С немой мольбой посмотрел я на брата, как бы спрашивая, нельзя ли приложиться к щеке. Он перехватил мой взгляд и увлёк прочь.
— Идём! Незачем здесь больше оставаться!
И мне стало так больно, тяжело!
Брат велел мне подождать у себя в комнате, пока он не наймёт извозчиков, которые нас отвезут.
— Отвезут? Куда?
— В деревню. Ты здесь побудь, никуда не выходи!
И даже запер дверь снаружи на ключ.
Опять было над чем призадуматься. Зачем теперь в деревню, когда отец мёртвый? И почему нельзя до тех пор из комнаты выходить? Почему не навестит никто из знакомых, а все прохожие странно так перешёптываются? И почему по такому важному, известному всем покойнику не звонят?
Всё это привело меня в полное замешательство: ни на один вопрос не находилось ответа. И никто не шёл, у кого можно бы спросить.
Наконец, как мне показалось, много времени спустя — а может, по прошествии всего нескольких десятков минут — мимо оконца, выходящего в коридор, просеменила старушка-служанка, которая сидела перед тем у гроба. Наверно, сменилась с кем-нибудь.
— Тётя Жужи! — окликнул я её через окошко. — Подойдите-ка сюда!
— Чего тебе, славный мой?
— Тётя Жужи, скажите мне по правде, почему мне нельзя папеньку в лоб или в щёку поцеловать?
— Что это вы, Деже, какой дурачок. Да у него бедняги, и головы-то нет, — с циническим равнодушием пожала старуха плечами.
Я не осмелился передать вернувшемуся за мной брату, что узнал у старой Жужи.
Сказал только, что мне холодно, в ответ на его вопрос, почему я так дрожу.
Он укрыл меня своим плащом, и мы пошли садиться.

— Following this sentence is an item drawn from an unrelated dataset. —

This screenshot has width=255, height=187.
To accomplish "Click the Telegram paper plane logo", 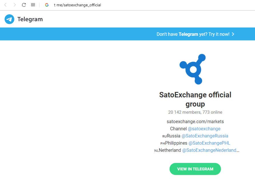I will pyautogui.click(x=9, y=19).
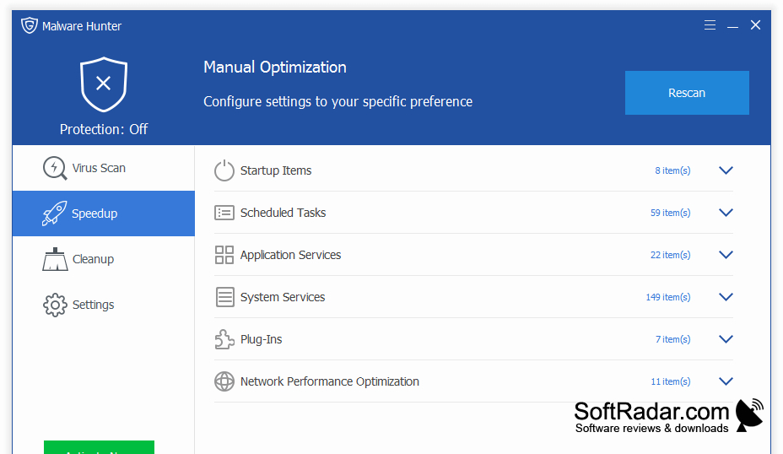The image size is (783, 454).
Task: Open the hamburger menu in title bar
Action: 710,25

Я спросил, где бабушка. Он сказал, что она поедет сзади. Мы устроились в передней пролётке вдвоём. Другая пока стояла в воротах.
Мне всё это казалось сном. Уныло моросящий дождь, отступающие назад дома, любопытные, выглядывавшие из окон, знакомый прохожий, который таращился на нас, забывая поздороваться, — всё словно таило немой вопрос: как это отец у мальчиков оказался без головы? А дальше, по окраинам, потянулись длинные ряды тополей, которые качали верхушками на ветру, будто в безрадостном, тяжком раздумье. И речка под мостом журчала, точно затверживая про себя вверенную ей великую и никем пока не разгаданную тайну: почему это у иных покойников не бывает головы?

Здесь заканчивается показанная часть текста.